Are we heading for an era of political violence as people lose faith in their governing systems?

Bobby Kennedy
Bobby Kennedy

Wednesday’s shooting during a congressional baseball practice in Alexandria, Virginia, was a disturbing incidence of political violence. Julia Azari wrote an important post Thursday explaining the possible relationship between political violence and a lack of government responsiveness. I wanted to comment a bit on this and note that this relationship isn’t necessarily a very clear one.

Drawing on work by Nathan Kalmoe and Lilliana Mason, Azari noted that individuals who lack faith in democratic systems are more likely to say they favor violence to solve political problems. The logical extension would be that if more Americans feel that their government isn’t working for them and isn’t responsive to their needs, more Americans will find violence an acceptable alternative to democracy. If this is what’s going on, it is indeed a deeply disturbing trend.

But it’s important to think back to what was perhaps the most politically violent decade in modern American history — the 1960s. This saw the assassinations of John Kennedy and Medgar Evers (1963), Malcolm X (1965), American Nazi Party leader George Lincoln Rockwell (1967), and Robert Kennedy and Martin Luther King Jr. (1968). It’s difficult for those who didn’t live through that era to understand how much violence had become an ingrained part of the political system.

The most politically violent era was also the era in which people considered their government most responsive to them

But was this turbulent era also a time when Americans had lost faith in the political process? The American National Election Studies has been collecting an index of questions on democratic responsiveness since 1964. This index includes questions on whether people believe the government cares what they think and whether they have a say in governmental decisions. The chart below shows the average level of this index since 1964.

As the chart shows, the 1960s were actually a high point in people’s faith in their government. The most politically violent era was also the era in which people considered their government most responsive to them. There may, in fact, be little relationship between faith in government and incidences of political violence.

Now, there are obviously a lot of other factors to consider. The 1960s are considered violent in large part because there were many successful assassination attempts. There were assassination attempts on every president from Nixon to Obama; only Reagan was actually harmed. George Wallace was shot in 1972 but survived. It’s hard to know how many assassinations have been thwarted through improvements in the way the Secret Service protects presidents and candidates.

It’s also important to note, as Azari does, that responsiveness itself has changed form over the years. Individual Americans may have enjoyed more direct responsiveness from their elected officials back in the ’60s, which was during a period of weak political parties. Today, in a very polarized era, responsiveness exists more through the parties themselves. That is, the average Democrat is better represented by the Democratic Party than she was a few decades ago in terms of policy, but that’s of little satisfaction to her if that party is out of power. People today can be more confident they’ll get what they want when their party is in power, but that leaves a narrow minority of voters intensely frustrated with the government at any given time.

We should also keep in mind that the actions of those violent individuals who actually attack government officials don’t necessarily speak to larger societal trends or beliefs. There are obviously a great many people angry at national leaders right now, and there’s a great deal of heated rhetoric fanning that anger. It’s an incredibly small percentage of those people who actually become violent. Indeed, as Nancy Leong suggests at the Washington Post, a past history of violence, especially violence against women, is a far better predictor of future violent behavior than extreme political beliefs are.

Our nation’s history is rife with both heated rhetoric and political violence, and an attack on our elected officials, no less a ranking congressional leader, is an assault on representative democracy that must be taken very seriously. But it’s not obvious that this tragedy portends a rising number of such events.

◆ Source records
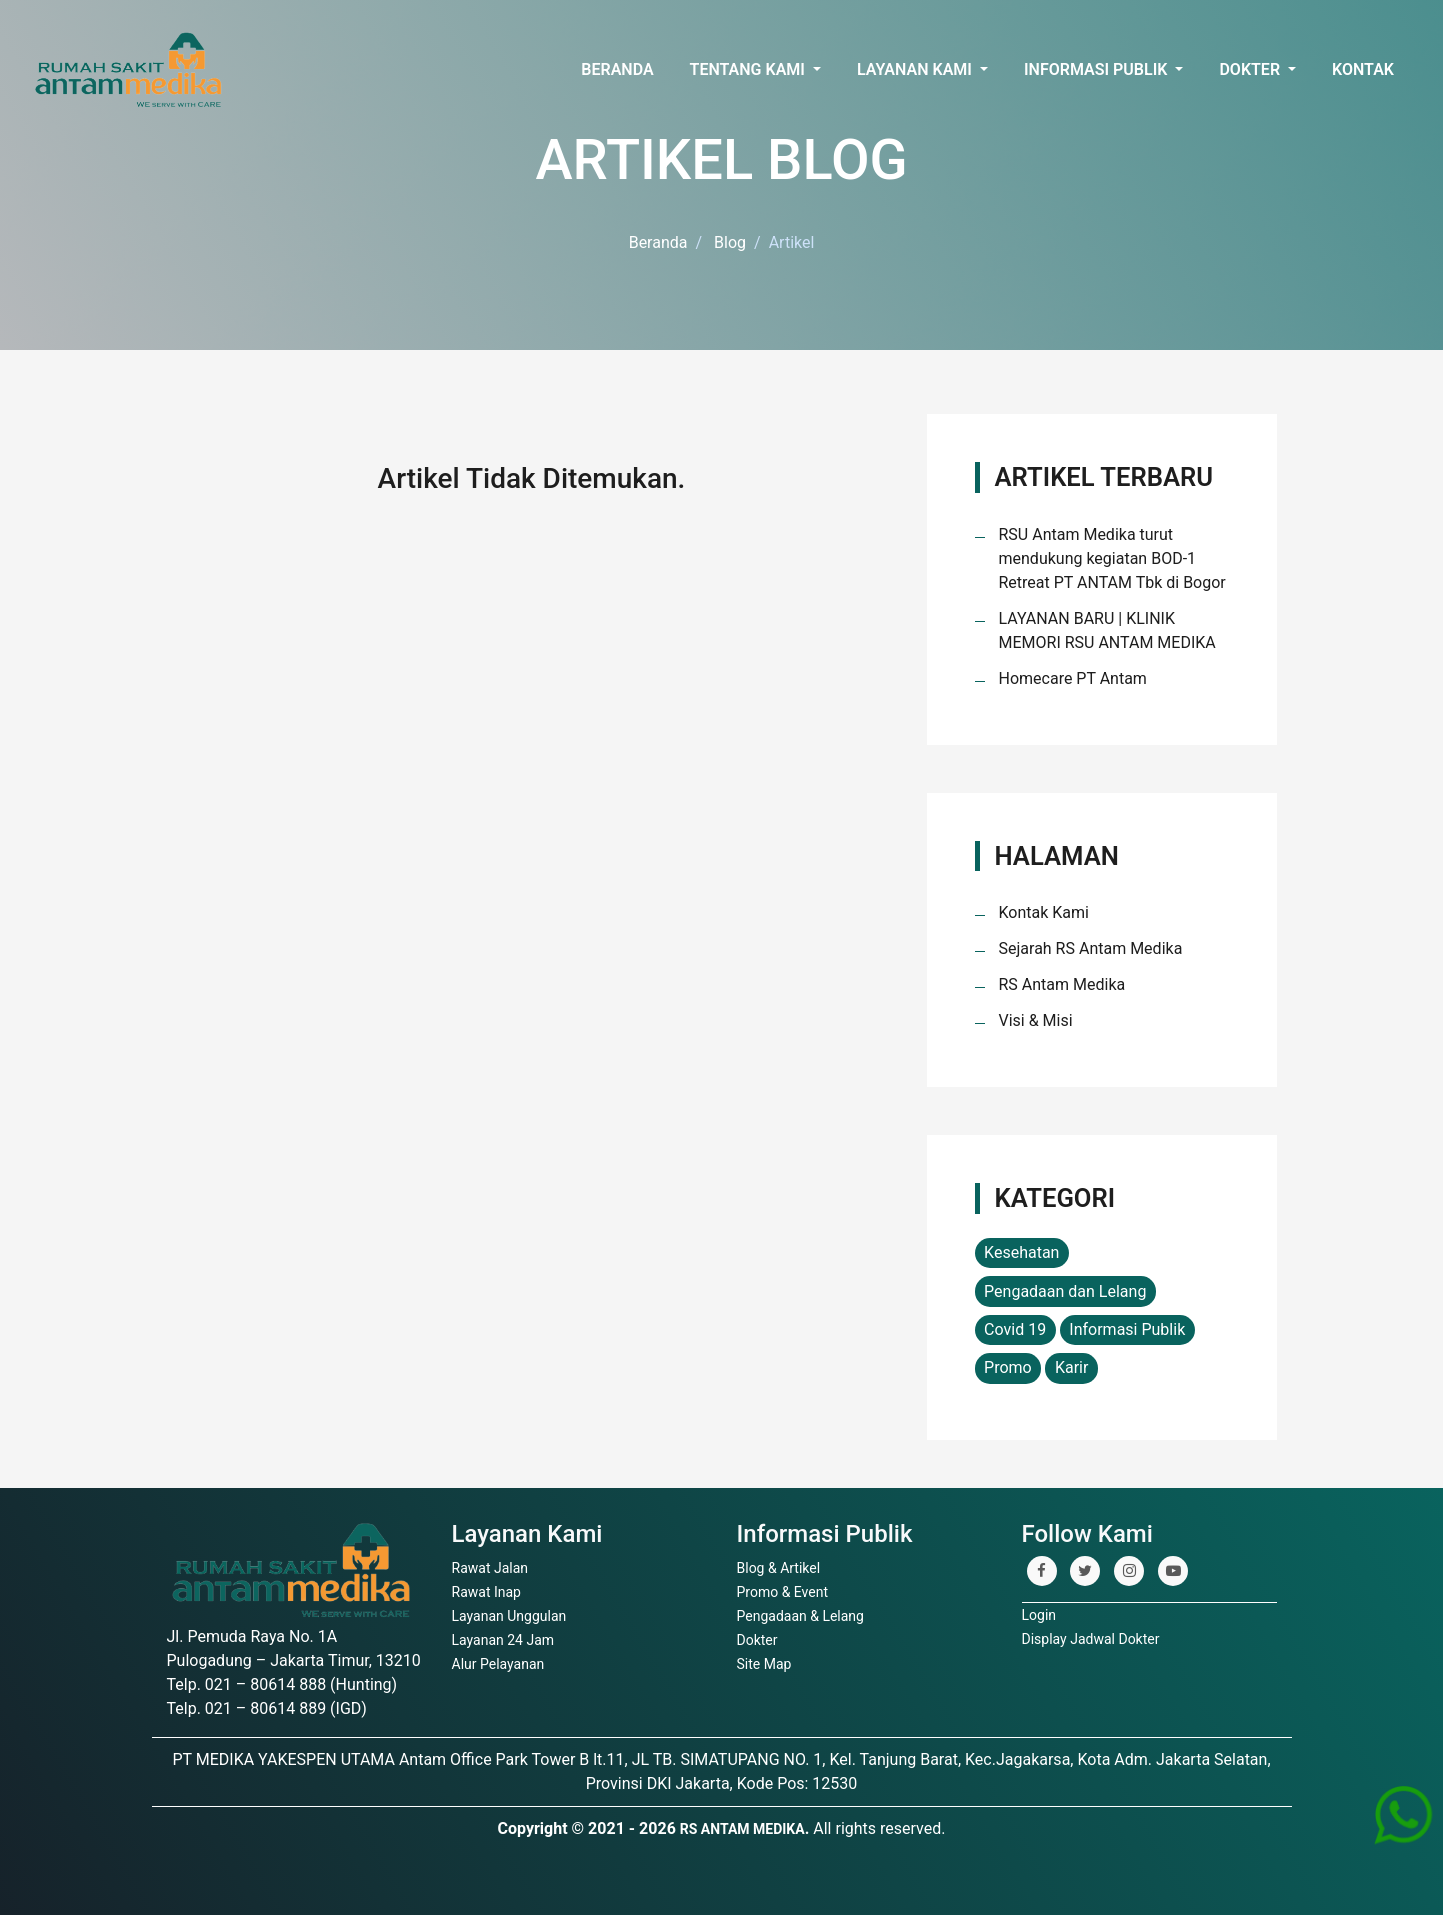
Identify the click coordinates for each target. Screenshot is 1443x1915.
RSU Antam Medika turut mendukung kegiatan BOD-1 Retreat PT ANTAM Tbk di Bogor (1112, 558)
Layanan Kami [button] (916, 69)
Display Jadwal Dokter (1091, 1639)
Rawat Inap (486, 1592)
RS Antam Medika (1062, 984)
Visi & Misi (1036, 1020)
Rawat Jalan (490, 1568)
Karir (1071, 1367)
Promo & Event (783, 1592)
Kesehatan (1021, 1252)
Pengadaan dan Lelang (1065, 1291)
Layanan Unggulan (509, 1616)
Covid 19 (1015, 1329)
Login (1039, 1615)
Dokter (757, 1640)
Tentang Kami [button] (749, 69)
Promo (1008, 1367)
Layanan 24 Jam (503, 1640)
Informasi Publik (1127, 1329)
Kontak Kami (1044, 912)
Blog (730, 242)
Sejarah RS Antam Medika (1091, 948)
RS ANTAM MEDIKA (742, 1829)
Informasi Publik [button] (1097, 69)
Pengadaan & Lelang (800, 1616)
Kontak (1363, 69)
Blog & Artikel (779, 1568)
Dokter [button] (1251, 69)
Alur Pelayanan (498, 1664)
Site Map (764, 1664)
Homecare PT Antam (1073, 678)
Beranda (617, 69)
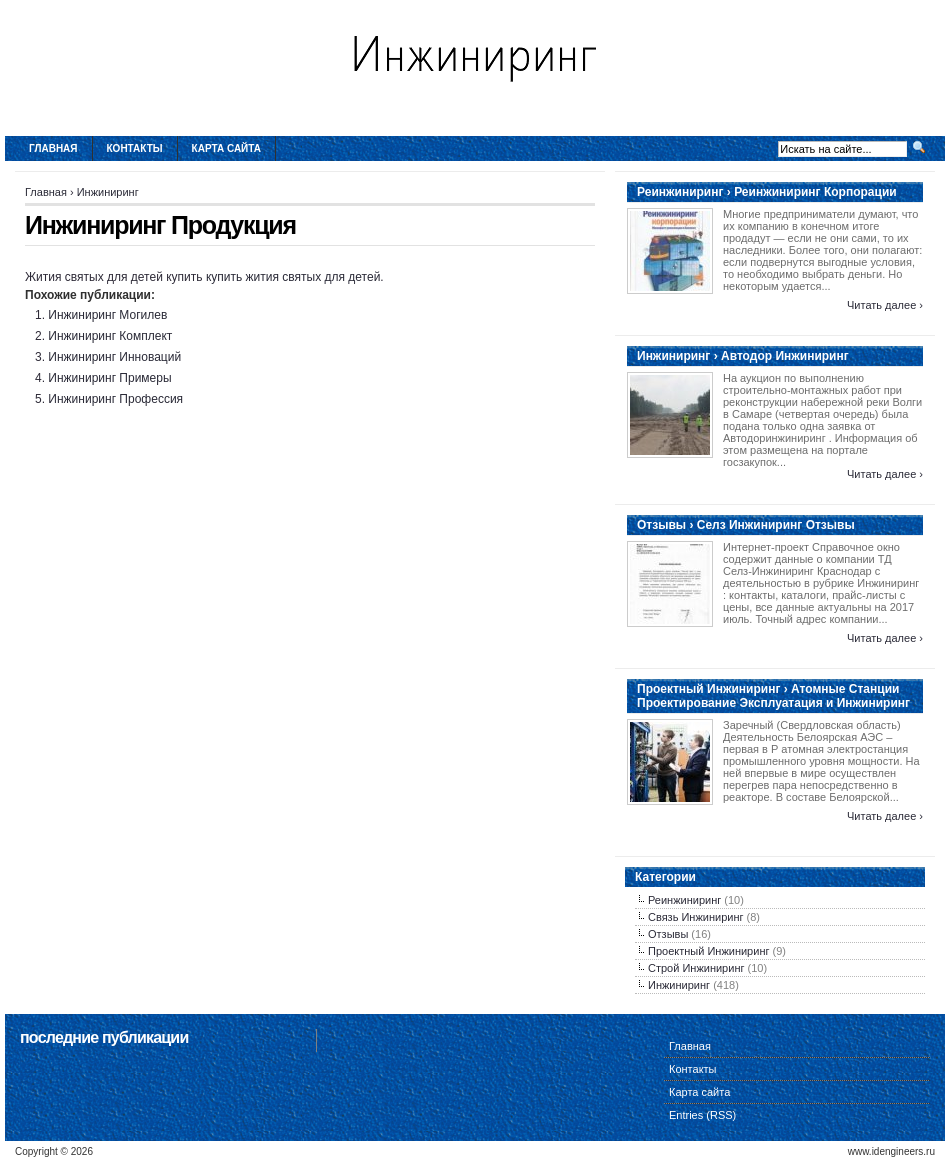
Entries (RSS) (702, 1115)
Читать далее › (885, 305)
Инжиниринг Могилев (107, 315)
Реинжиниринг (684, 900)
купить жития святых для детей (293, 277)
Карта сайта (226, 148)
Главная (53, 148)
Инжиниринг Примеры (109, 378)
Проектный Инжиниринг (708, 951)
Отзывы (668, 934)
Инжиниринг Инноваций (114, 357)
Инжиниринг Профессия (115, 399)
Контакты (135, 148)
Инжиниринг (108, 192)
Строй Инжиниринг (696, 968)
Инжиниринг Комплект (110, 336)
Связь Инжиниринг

◆ Requirement A
Summarize the article on political violence and faith in government in two sentences.
◆ Requirement B
Extract the records from the line with "Реинжиниринг (684, 900)" up to and including the last line of the records, reproducing each line without any change.
The records are unrelated to the article.

◆ Reply A
The article questions whether losing faith in government leads to political violence, noting that the 1960s were perhaps the most politically violent decade in modern American history and also a high point in Americans' belief that their government was responsive to them. It adds that other factors matter, such as improved Secret Service protection and the tiny share of angry people who actually become violent, and concludes that it is not obvious the shooting portends a rising number of such events.

◆ Reply B
Реинжиниринг (684, 900)
купить жития святых для детей (293, 277)
Карта сайта (226, 148)
Главная (53, 148)
Инжиниринг Примеры (109, 378)
Проектный Инжиниринг (708, 951)
Отзывы (668, 934)
Инжиниринг Инноваций (114, 357)
Инжиниринг Профессия (115, 399)
Контакты (135, 148)
Инжиниринг (108, 192)
Строй Инжиниринг (696, 968)
Инжиниринг Комплект (110, 336)
Связь Инжиниринг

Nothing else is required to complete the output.